• _INSTRUCTIONS TO FOLLOW_
Reproduce the lines below verbatim, beginning with the line containing "Select the XHTML coding style property" and continuing through the line containing "Action: (x=128, y=256)". Give only those lines.

# # # # # # #

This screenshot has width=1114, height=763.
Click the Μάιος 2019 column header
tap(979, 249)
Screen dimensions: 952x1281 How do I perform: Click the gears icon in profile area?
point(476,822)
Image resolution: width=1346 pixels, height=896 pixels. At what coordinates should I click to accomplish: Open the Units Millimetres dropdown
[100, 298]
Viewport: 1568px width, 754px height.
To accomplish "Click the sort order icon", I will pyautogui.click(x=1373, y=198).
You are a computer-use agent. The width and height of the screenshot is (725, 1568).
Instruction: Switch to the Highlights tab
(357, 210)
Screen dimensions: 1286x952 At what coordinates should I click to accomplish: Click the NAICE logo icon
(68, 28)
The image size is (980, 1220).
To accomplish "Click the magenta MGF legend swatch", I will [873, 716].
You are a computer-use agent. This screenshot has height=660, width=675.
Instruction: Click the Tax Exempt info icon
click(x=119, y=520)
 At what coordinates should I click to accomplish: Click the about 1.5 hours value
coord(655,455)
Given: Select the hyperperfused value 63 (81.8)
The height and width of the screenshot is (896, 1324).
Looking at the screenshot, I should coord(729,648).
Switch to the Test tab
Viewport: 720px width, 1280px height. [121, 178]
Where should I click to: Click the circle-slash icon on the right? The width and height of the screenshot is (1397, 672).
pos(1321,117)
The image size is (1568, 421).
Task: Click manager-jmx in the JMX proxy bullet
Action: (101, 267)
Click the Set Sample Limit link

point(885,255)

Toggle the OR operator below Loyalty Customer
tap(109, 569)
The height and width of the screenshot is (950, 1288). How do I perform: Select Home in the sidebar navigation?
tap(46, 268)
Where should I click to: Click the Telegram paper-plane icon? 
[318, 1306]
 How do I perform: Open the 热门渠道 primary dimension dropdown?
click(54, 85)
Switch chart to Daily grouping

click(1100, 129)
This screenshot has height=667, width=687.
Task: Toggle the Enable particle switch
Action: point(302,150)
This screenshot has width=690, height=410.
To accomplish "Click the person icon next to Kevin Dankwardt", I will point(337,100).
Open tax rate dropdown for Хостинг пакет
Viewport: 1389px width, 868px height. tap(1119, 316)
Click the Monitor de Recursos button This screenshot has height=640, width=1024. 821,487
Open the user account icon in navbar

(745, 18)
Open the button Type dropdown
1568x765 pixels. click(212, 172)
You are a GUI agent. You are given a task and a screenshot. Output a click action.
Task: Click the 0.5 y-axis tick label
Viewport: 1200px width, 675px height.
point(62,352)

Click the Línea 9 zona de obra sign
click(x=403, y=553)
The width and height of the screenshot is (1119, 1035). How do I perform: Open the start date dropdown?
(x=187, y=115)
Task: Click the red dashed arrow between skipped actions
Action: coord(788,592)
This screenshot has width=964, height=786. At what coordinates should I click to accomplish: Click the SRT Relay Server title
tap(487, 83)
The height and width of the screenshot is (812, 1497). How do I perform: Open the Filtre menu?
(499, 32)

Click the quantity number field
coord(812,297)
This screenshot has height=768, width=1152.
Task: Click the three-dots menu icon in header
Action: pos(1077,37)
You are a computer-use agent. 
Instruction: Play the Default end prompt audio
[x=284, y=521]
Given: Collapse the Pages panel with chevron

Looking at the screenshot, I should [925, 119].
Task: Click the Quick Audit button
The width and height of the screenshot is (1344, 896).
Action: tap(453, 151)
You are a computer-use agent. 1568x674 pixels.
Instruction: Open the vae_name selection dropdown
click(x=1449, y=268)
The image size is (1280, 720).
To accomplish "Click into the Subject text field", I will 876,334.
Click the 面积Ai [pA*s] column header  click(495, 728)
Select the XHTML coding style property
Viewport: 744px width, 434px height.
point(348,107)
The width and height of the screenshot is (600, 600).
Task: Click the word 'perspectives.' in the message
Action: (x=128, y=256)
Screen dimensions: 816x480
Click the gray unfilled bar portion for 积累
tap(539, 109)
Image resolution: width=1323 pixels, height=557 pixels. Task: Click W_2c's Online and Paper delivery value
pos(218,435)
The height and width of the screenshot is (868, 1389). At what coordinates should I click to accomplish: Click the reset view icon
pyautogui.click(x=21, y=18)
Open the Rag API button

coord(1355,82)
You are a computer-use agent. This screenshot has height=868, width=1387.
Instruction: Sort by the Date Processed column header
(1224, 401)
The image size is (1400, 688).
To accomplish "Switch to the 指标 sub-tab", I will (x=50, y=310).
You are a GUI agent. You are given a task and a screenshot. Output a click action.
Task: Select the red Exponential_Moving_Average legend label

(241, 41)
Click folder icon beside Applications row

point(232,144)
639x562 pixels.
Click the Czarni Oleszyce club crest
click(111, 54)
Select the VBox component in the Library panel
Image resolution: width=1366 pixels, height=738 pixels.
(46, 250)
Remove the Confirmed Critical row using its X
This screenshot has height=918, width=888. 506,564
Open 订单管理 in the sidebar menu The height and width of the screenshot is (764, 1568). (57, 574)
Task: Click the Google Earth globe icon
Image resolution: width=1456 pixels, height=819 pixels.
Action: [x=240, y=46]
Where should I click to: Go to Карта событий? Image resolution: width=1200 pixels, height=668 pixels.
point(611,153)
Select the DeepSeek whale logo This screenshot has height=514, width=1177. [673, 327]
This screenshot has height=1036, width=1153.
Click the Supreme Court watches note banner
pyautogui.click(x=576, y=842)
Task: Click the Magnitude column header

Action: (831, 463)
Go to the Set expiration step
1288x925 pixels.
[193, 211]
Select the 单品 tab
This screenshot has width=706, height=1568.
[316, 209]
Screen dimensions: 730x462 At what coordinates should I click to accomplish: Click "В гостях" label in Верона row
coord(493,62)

# # # # # # #

• _WRITTEN REPLY_
Select the XHTML coding style property
Viewport: 744px width, 434px height.
point(348,107)
The width and height of the screenshot is (600, 600).
Task: Click the word 'perspectives.' in the message
Action: (x=128, y=256)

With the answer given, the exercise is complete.